E non è stata mai accertata al di là di ogni ragionevole dubbio. Anzi, negli anni l’Ispra ha anche derubricato quelle rilevazioni come “figlie” della radioattività di fondo di Chernobyl.
Questo radionuclide infatti è esclusivamente di origine artificiale. La sostanza che è stata ritrovata in alcuni fanghi, presumibilmente scarti industriali, e nel corso del tempo in base alle analisi fatte dagli esperti si è distribuita anche nelle zone limitrofe. Il Cesio, calcolato in Becquerel al chilogrammo, in alcune zone ha superato il valore di 93 Bq/Kg. Tutto questo distribuito in più aree: Foresta, Carbonara e Giani tra Serra D’Aiello e Aiello Calabro.
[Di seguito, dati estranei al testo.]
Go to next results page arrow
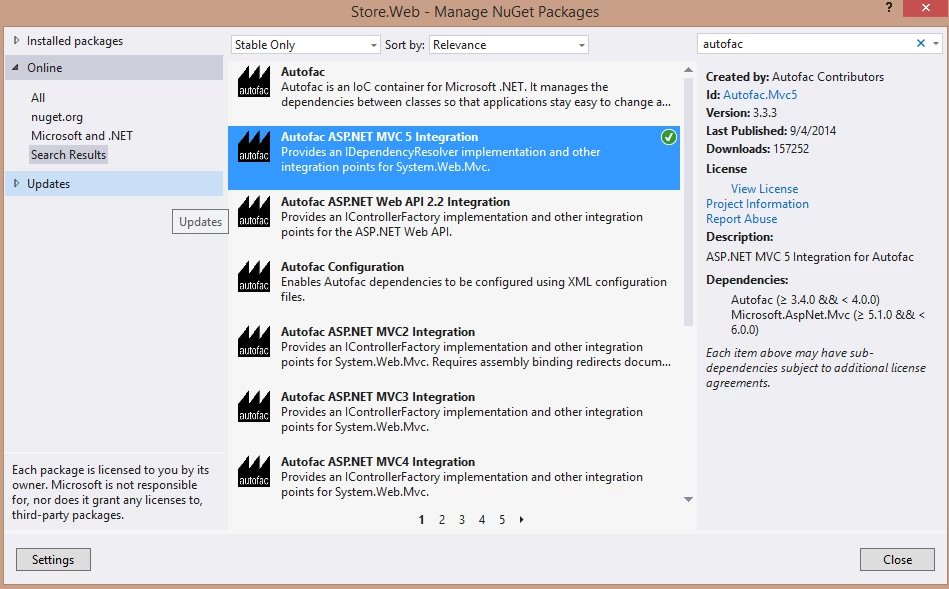 (x=522, y=520)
Questo potrebbe aver generato un aumento delle patologie tumorali nella zona, a partire da tumori maligni del colon, retto, fegato e mammelle. Il periodo preso di riferimento sarebbe quello tra il 1992 e il 2001, quando venne registrato un eccesso statisticamente significativo di ricoveri ospedalieri per analoghe patologie rispetto a tutto il territorio regionale. E poi c’è la morte di un pescatore per neoplasie polmonari e le lesioni generate ad un altro uomo, a causa di una sarcoidosi con interessamento polmonare. I due, non residenti lì, dal 1993 avevano passato parecchie giornate in zona per pescare trote e anguille, proprio sotto la briglia in questione. Il rischio è che tutta questa fogna chimica sia passata direttamente nella catena alimentare, finendo per contaminare un’area più ampia rispetto al semplice percorso del fiume fino alla foce. Da dove arriva il cesio invece resta un mistero, vista la profondità è davvero colpa della centrale dell’ex Urss? Il sospetto è che sia il risultato di uno smaltimento illegale dei bidoni spiaggiati assieme alla motonave Jolly Rosso, anche se una verità storica non è stata mai accertata.
Certo, nel 2008 furono rilevate per la prima volta da un consulente della Procura, inizialmente suffragate dall’Ispra e infine confermate nel 2015 da un dipendente dell’agenzia per l’ambiente della Lombardia in fase dibattimentale, che ne ha individuato le cause in “residui di lavorazione industriale contaminati da sostanze certamente radioattive”.